The firm of Haney, Haney, Kendall & Melville was established in 1860 and has conducted business since then under a number of names. The first firm name recorded in the papers is MacGachen and Colquhoun on a document dated 1865. Of F. Stewart MacGachen nothing has been discovered except that he was appointed solicitor for the Waterloo Mutual Fire Insurance Company, formed in 1863. The partnership of MacGachen and Colquhoun lasted approximately fifteen years, as by 1875 Colquhoun's name alone appears on documents. In 1876 Colquhoun then entered into partnership with Ward Hamilton Bowlby and Edwin Perry Clement, under the name Bowlby, Clement and Colquhoun, but remained for only a short period. After conducting business alone for several years, in 1889 he entered into partnership with Arthur B. McBride under the name Colquhoun & McBride. This partnership lasted until 1897 when Colquhoun accepted the postion of Collector of Customs. McBride practised alone for several years before taking another partner, E.P. Flintoft, and the firm name became McBride and Flintoft, ca. 1906. Flintoft left to become solicitor for the Canadian Pacific Railway, leaving McBride once again alone for several years until taking E.W. MacKenzie as partner with the firm name McBride and MacKenzie, ca. 1916. Still later, McBride took another partner and the firm name changed to McBride & McGibbon.

The earliest document in the collection is an abstract of a will which names James Colquhoun as a beneficiary.
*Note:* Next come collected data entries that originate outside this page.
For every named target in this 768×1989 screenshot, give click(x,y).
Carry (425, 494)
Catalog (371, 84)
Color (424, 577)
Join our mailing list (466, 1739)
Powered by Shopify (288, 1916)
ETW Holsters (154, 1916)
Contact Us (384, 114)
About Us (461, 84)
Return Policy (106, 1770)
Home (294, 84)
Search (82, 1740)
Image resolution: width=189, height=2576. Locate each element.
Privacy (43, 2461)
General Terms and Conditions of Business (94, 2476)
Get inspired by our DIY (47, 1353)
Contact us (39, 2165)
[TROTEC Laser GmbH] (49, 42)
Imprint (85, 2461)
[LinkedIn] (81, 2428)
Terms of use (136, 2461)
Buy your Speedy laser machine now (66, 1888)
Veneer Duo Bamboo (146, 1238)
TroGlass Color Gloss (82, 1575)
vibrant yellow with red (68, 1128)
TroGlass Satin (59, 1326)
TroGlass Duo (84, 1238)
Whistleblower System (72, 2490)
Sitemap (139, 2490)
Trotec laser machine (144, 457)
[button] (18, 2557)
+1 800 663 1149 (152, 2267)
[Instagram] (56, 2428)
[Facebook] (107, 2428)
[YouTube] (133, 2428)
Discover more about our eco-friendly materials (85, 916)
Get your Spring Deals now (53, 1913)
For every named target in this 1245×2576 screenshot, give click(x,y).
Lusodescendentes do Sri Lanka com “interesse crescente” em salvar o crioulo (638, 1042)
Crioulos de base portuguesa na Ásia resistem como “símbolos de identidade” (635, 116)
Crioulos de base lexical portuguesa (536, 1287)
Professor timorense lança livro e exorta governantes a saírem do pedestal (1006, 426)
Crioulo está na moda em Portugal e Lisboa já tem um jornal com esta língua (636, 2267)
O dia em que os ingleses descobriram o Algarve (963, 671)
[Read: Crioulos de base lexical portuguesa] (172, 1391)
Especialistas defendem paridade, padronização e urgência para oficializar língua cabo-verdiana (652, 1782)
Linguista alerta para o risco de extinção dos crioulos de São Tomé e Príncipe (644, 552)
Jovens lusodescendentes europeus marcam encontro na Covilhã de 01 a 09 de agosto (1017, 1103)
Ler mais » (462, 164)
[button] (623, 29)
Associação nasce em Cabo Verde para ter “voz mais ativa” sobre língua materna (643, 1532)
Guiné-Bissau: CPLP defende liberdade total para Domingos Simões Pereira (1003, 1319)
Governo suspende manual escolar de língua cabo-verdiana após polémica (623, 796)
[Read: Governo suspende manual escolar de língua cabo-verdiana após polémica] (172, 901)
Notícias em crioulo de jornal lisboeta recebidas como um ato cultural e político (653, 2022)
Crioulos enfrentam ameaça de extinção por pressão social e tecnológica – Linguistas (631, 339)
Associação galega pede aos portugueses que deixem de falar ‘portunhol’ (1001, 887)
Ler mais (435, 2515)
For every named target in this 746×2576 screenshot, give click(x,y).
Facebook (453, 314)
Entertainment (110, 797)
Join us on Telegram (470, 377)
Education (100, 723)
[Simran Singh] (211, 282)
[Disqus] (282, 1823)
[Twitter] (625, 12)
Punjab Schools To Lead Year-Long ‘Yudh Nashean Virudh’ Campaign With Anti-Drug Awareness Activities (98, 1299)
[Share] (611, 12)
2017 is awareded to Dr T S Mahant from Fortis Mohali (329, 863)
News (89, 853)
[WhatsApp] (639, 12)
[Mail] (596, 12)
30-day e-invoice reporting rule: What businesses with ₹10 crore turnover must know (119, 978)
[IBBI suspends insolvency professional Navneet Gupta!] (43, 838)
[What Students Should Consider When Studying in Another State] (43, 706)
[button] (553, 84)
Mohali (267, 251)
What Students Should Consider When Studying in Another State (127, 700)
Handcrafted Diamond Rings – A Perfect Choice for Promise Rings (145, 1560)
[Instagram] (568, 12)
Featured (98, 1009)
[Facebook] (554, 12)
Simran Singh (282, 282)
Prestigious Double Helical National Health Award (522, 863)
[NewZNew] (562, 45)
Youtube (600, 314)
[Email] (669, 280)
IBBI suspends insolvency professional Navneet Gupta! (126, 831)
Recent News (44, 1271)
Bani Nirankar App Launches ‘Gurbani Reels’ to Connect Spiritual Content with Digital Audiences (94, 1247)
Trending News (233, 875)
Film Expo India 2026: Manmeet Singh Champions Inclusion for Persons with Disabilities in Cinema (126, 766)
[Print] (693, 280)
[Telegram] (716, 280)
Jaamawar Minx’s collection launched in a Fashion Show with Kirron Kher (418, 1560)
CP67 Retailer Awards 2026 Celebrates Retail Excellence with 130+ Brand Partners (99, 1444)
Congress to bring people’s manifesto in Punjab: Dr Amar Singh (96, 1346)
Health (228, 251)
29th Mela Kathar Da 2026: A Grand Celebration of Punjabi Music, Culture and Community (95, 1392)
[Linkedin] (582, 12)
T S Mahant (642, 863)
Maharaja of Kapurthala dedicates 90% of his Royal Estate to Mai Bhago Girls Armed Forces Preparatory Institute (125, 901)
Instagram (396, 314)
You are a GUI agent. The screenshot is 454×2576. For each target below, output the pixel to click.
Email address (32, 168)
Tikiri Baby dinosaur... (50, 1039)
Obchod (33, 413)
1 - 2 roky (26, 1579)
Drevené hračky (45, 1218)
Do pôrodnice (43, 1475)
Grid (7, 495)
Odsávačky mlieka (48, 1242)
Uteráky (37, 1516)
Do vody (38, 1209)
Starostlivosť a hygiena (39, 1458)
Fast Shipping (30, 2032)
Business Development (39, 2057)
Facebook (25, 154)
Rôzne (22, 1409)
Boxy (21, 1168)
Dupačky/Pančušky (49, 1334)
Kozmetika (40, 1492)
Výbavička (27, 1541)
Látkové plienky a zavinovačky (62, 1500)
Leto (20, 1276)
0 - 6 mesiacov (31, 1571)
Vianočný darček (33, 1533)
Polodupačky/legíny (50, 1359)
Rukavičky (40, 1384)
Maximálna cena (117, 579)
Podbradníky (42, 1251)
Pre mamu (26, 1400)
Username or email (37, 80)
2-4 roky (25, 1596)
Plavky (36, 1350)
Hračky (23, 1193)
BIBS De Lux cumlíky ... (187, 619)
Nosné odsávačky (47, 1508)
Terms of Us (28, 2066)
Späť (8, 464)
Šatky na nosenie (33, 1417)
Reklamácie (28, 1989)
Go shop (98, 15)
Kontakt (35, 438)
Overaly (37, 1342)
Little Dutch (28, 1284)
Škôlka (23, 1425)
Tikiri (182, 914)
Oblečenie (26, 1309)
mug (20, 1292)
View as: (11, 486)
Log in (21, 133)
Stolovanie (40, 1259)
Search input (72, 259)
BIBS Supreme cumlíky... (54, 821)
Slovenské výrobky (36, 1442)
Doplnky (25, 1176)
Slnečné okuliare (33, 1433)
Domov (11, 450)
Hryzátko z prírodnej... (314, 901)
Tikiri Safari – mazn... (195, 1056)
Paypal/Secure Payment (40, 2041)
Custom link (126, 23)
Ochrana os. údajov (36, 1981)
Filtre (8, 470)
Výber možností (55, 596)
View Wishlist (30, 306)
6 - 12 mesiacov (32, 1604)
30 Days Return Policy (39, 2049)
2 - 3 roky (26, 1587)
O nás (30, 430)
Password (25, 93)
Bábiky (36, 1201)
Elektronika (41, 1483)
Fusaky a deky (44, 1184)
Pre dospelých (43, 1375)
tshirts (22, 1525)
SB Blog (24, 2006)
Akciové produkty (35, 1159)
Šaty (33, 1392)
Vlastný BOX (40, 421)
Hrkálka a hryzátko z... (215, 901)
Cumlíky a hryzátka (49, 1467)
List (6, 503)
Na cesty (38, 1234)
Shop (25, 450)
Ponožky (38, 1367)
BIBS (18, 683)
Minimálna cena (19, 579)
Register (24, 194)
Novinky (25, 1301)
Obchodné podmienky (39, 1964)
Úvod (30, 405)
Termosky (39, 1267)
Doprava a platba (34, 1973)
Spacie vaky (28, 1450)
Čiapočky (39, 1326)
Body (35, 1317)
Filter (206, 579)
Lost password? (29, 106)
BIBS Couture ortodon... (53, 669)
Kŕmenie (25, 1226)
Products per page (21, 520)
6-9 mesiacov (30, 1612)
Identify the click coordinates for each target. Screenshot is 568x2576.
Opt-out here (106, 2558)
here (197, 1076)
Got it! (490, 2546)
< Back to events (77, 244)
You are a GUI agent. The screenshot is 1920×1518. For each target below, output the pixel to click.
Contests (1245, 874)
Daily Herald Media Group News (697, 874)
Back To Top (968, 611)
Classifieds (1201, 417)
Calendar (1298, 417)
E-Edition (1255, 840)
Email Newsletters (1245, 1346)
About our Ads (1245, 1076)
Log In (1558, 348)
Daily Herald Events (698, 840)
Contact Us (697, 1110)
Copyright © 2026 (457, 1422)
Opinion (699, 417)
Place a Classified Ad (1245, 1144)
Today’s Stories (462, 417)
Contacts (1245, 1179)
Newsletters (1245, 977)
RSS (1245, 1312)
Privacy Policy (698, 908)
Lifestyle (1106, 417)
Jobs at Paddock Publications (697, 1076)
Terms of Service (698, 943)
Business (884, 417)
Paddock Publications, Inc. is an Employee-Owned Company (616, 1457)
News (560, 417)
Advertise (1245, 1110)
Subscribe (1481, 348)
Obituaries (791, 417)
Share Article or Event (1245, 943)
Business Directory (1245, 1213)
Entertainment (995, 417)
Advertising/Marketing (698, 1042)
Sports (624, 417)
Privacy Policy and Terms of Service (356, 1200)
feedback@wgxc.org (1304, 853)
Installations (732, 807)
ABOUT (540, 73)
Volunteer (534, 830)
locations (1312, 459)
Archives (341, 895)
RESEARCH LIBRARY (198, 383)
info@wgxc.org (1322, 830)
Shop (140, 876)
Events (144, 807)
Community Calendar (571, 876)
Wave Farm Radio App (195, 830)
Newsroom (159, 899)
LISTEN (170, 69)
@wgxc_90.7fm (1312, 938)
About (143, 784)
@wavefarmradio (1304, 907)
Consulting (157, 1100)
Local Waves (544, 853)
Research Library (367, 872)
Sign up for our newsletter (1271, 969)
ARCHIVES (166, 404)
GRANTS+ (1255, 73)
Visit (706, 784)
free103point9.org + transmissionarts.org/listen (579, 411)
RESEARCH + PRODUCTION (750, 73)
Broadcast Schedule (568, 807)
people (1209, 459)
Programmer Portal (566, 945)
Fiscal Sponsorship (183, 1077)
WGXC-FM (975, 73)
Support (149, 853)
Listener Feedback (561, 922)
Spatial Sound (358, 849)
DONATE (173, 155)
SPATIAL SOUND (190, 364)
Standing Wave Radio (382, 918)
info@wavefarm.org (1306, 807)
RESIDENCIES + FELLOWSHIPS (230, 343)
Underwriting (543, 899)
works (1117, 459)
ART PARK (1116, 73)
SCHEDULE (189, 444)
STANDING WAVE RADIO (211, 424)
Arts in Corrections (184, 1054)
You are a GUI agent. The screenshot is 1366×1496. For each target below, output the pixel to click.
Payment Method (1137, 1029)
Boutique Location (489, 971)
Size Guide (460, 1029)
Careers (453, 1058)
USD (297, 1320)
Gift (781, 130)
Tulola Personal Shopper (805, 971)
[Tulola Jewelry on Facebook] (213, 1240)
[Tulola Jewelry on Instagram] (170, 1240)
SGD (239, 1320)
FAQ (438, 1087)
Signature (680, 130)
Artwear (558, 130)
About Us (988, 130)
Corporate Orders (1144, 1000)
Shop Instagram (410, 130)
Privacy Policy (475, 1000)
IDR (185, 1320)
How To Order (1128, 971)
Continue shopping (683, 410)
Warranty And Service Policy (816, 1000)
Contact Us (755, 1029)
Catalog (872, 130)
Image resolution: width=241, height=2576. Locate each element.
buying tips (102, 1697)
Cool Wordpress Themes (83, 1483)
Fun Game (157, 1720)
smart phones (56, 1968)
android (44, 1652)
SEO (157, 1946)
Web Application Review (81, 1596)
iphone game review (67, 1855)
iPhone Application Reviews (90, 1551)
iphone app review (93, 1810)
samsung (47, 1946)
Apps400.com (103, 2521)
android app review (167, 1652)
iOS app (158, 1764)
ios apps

James Colquhoun was a Barrister of the Middle Temple, a brilliant lawyer who emigrated to Canada in 1842 with his wife, Mary Bryce Colquhoun. After initially establishing a law practise in Galt and speculating in land near Ayr James Colquhoun moved to Berlin ca. 1852, where he first lived on Frederick St. and then built the home now known as "Woodside", the boyhood home of William Lyon MacKenzie King. John King was a family friend and rented Woodside from Frederick Colquhoun from 1886 to 1893. Shortly after moving to Berlin he was appointed Clerk of the county court, a position he held until his death, as was also made deputy clerk of the crown. A keen interest in education led him to serve at various times as trustee or chairman on both the public and high school boards. He died in 1877.

Frederick Colquhoun, son of James Colquhoun, was born August 31, 1839 in Sterling, Scotland. He was educated in Berlin and studied law. From 1860 until 1897 he had a successful law practise; in 1897 he was appointed Collector of Customs at the port of Berlin, a post which he held until his death in 1906. As well, Colquhoun served as Village Clerk for Waterloo from 1868 to 1876, and for the Town of Waterloo from 1876 to 1897. He was secretary of the North Waterloo Reform Association and Children's Aid Society for a number of years, and an original member of the Board of Directors of the Dominion Life Assurance Co., 1900. At the time of his death he was President of the Berlin and Waterloo Hospital Trust. In approximately 1889 he built a house on a lot on the corner of King and Union Streets, Waterloo, currently 251 Mary St.and known as the "backwards house." The house originally faced King St. but subdivision of the original lot has left the back of the house fronting on Mary St.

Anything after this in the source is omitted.